Saturday, August 7, 2010

If you get our letters, you saw a different version of this picture, but we thought this one was pretty funny since all of us (including the animals) are looking the wrong way.
Having dinner with friends.

Andrew teaching agriculture students about beans. He had met the teacher on the road and gave him some seeds from Canada to try with his classes at the local technical school. A few weeks later Andrew took a friend of ours to the school to show him around and found the class just getting ready to plant the seeds Andrew had given them. The teacher was super excited and asked Andrew to teach the class. There are lots of opportunities at this training school, and Andrew has an "in" with them now, so there's a good chance part of our work in the future will include some time at KTS.


Andrew and our goat. We have lots of property to graze the goat on, but it needs pretty close supervision--it frequently runs away. We met it on the road one night while returning from a walk, we've chased it out of our neighbour's kitchen, etc.

Our farm from the hill behind our orchard. You can't see the apples very well in the small version of this picture, but we've got lots! Andrew and our landlord estimate between 1.5 and 2 tons! We hope to be able to pick, sell, and juice them before we leave for North America. Andrew has started some grafting with different varieties and root stocks to broaden the options available. The only trees available grow huge, take a long time to bear fruit, and are susuptible to lots of diseases. Andrew is doing some experimenting with building trees that won't have these same problems and that will hopefully help apple farmers in the coming years.

Us and our friend David on the bridge in front of our house.

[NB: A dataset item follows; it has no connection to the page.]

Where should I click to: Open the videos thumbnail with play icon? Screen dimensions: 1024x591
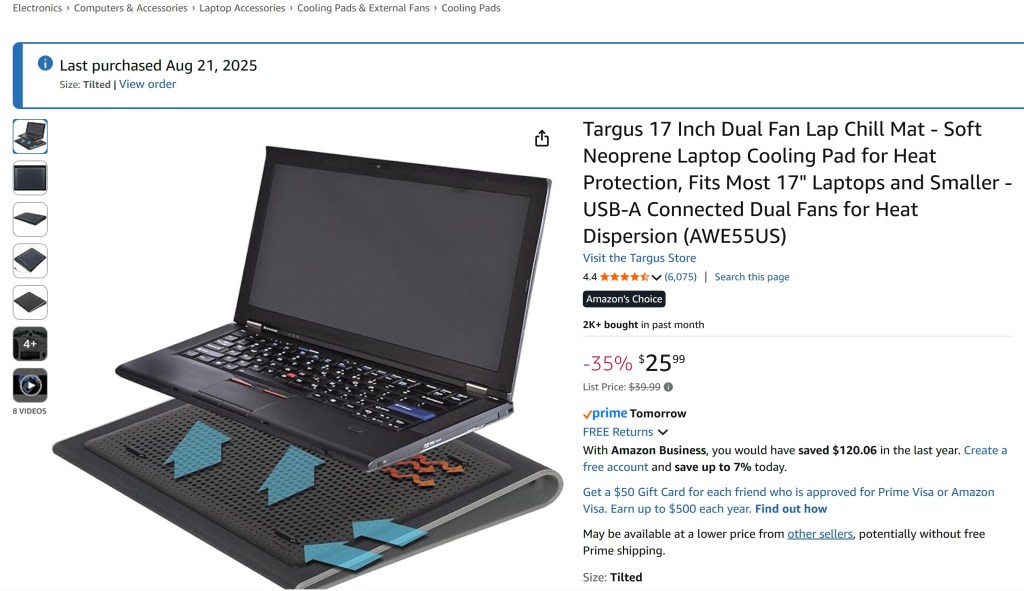pos(30,385)
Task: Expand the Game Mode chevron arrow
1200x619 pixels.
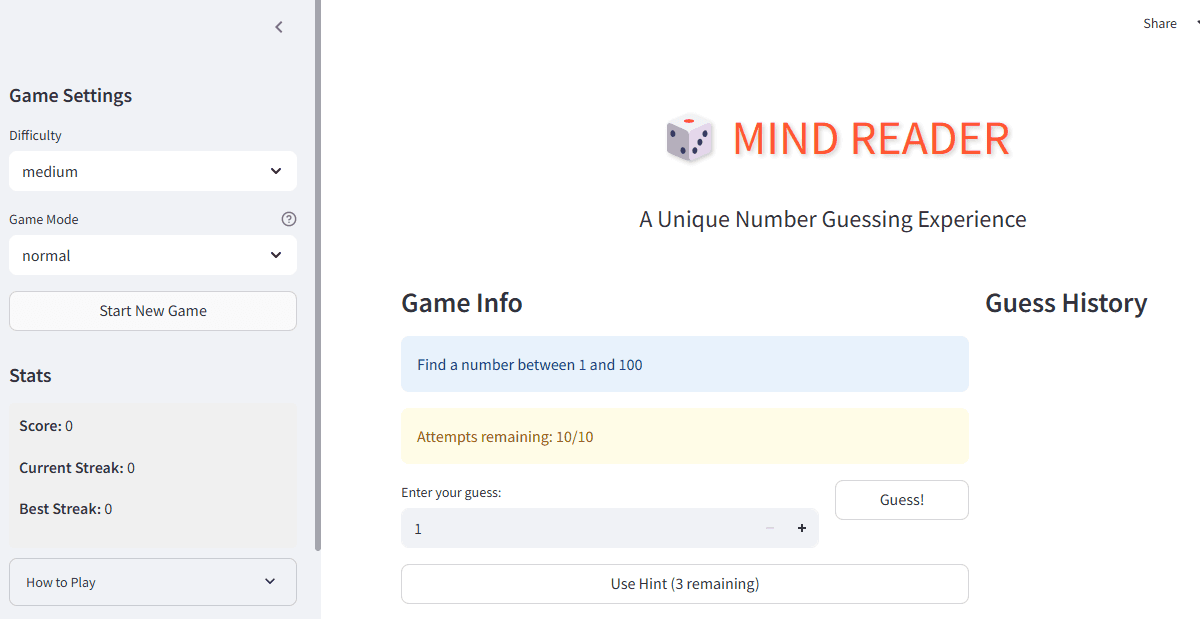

Picking apples with Kamal and some kids from the orphanage across the street.


Me, our new kitten, and the inside of our house. Hopefully by now we have a woodstove in this room as well to help with heating and cooking.

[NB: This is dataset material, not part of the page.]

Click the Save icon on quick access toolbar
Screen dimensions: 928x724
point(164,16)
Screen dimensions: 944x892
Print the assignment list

Grinding grain for our goat. So far our goat has been all expenditures and not much for returns, but we should have baby goats and milk soon, so we'll see if it is worth all the work! This is called a jata and is used to grind grain and beans.

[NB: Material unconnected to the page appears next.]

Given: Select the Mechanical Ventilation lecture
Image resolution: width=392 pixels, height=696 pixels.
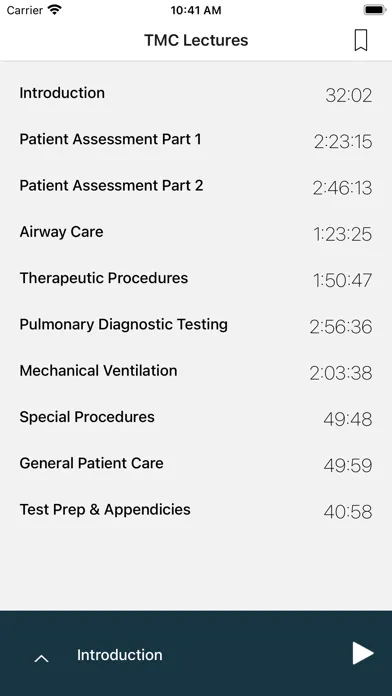Looking at the screenshot, I should pos(196,371).
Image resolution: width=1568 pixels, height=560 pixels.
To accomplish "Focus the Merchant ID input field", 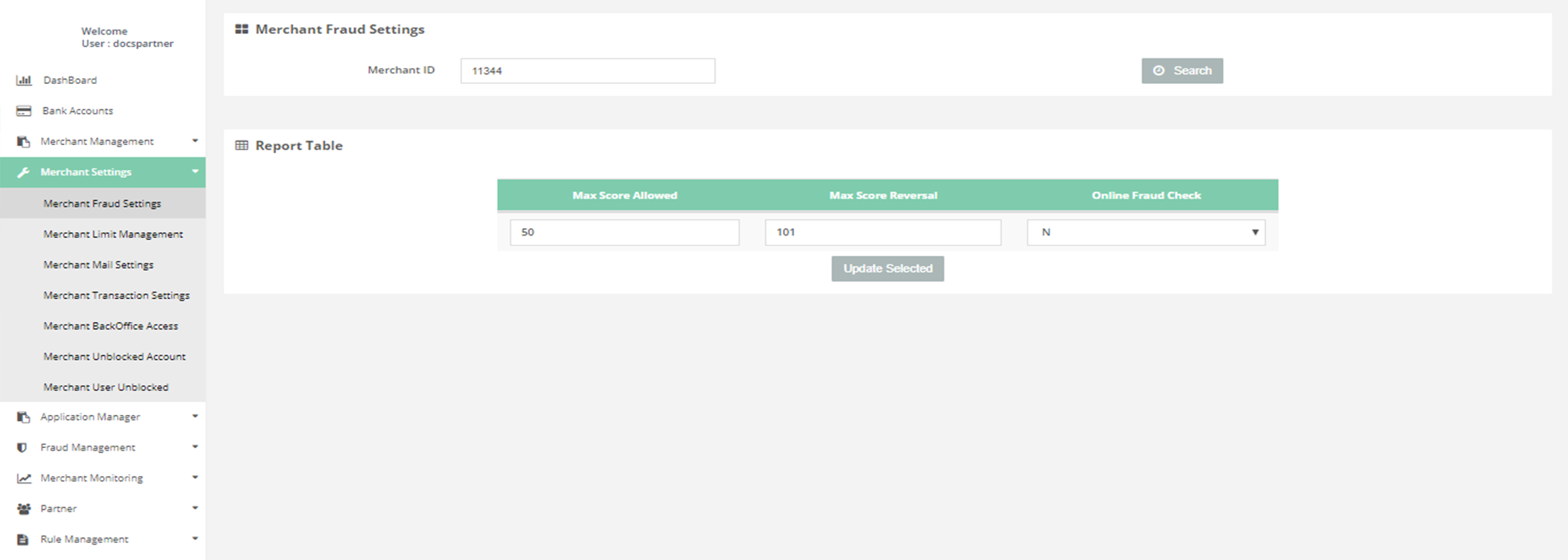I will pyautogui.click(x=587, y=71).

Andrew in our attic growing mushrooms. This was his first attempt and was very successful. He's doing some experimenting on growing techniques and ways to reuse the non-natural resources like the plastic so cost and waste are low. There's a good market for mushrooms, and none available, so we hope this will be a good small business for a family one day.

Part of our plum harvest. After coming to Jumla at a season when you could only get rice, dried beans, potatoes, and a type of cooking greens, we were SO thankful to have all the fruit we could eat. Since the plums we've had peaches and an early crop of apples. Now the main crop of apples should be ready.

A top bar bee hive in Jumla. This isn't the traditional hive in this area, but lots of people use them, and for business-level production, this is the way to go--at least right now. A lot of Andrew's time is spent talking with beekeepers about the pros and cons of this hive and learning the way people manage bees in Jumla. He has already designed a honey extractor (which allows the bees to reuse their comb instead of needing to rebuild it all after the honey harvest), attempted variations of local methods for catching swarms of absconding bees, and combined 2 weak hives to get a stronger one that has a chance to survive and produce honey. There are a few men who call themselves beekeeping "addicts" who spend lots of time with Andrew talking about bees and watching his experiments. Selling honey is very profitable, and requires low overhead and very little land--all pluses for helping families support themselves. Andrew's really working hard to test his ideas and inventions on our own bees before trying to pass the ideas along











3 comments:

Lois said...

love seeing some photos of what you all have been up to in jumla! and jealous of your apple harvest...we have a great orchard here, but an early hot spring and then a couple late frosts took away any harvest this year. Love the goat...the goats here also cause trouble, but they're still my favorite of the animals. :)

Jesse said...

Wonderful to read and see some of your work! We got some updates from the Poortengas at the recent family reunion but this is far better. Love from all the Hakes!

Rainbow Choi =) said...

Wow- you guys are very impressively creative & resourceful in every farm-y way!! :)

Love the updates, I'd missed following for a bit!